= Le Fils de Gascogne =

1996 French film

Le Fils de Gascogne (Gascogne's Son) is a French film directed by Pascal Aubier from a scenario by Patrick Modiano and Pascal Aubier, released on 8 May 1996.

The adventures of Harvey, guide of a group of Georgian singers in Paris, and Dinara their interpreter, are used as a framework to provide a fantastic and nostalgic evocation of the cinema of the 1960s.

==Synopsis==
Harvey, a timid provincial young man, accommodate a troop of Georgian choristers accompanied by Dinara, their interpreter (a quarter Russian: "my father is Tatar, my mother is half Russian, half Jewish"), and acts as their guide in Paris.

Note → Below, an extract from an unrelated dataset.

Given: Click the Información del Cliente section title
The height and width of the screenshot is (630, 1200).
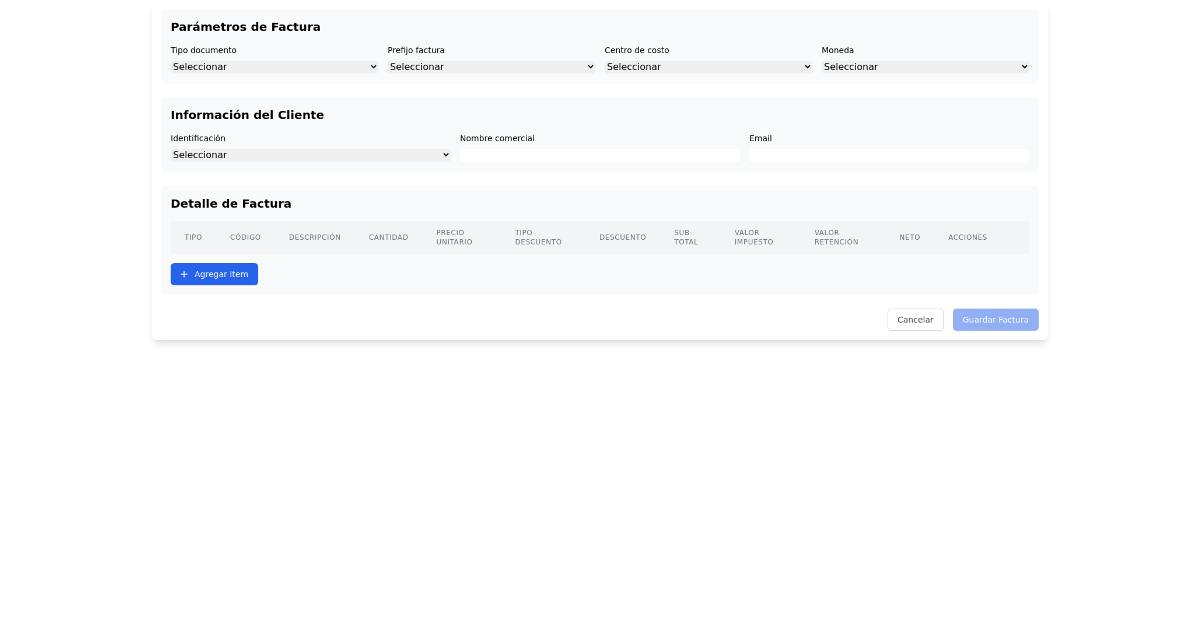Looking at the screenshot, I should (247, 115).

In a restaurant, a customer joins the singers and claims to recognize Harvey as the son of a script writer named Gascogne, who died twenty-five years earlier in an automobile accident. Marco, one of his friends, tries to profit from this situation, made all the easier as Harvey was born from an unknown father. He tries to find the reels of a film which Gascogne made just before his death in order to sell them to a collector.

During this search, he introduces a group of 1960s stars to the two young people, despite the initial scepticism of Harvey and the growing mistrust of Dinara.

==Cast==
- Grégoire Colin (Harvey)
- Dinara Droukarova (Dinara)
- Jean-Claude Dreyfus (Marco)
- László Szabó (the restaurant client)
- Pascal Bonitzer (Hiblen, the authorised representative)
- As themselves
- Yves Afonso
- Anémone
- Stéphane Audran
- Jean Benguigui
- Jean-Claude Brialy
- Claude Chabrol
- Michel Deville
- Stéphane Freiss
- Otar Iosseliani
- Bernadette Lafont
- Valérie Lalonde
- Richard Leacock
- Patrice Leconte
- Macha Méril
- Bulle Ogier
- Marie-France Pisier
- Jean Rouch
- Alexandra Stewart
- Marina Vlady

== Screenings ==
The film was screened at the Forum des Images in 2011 as part of a festival of films about Paris.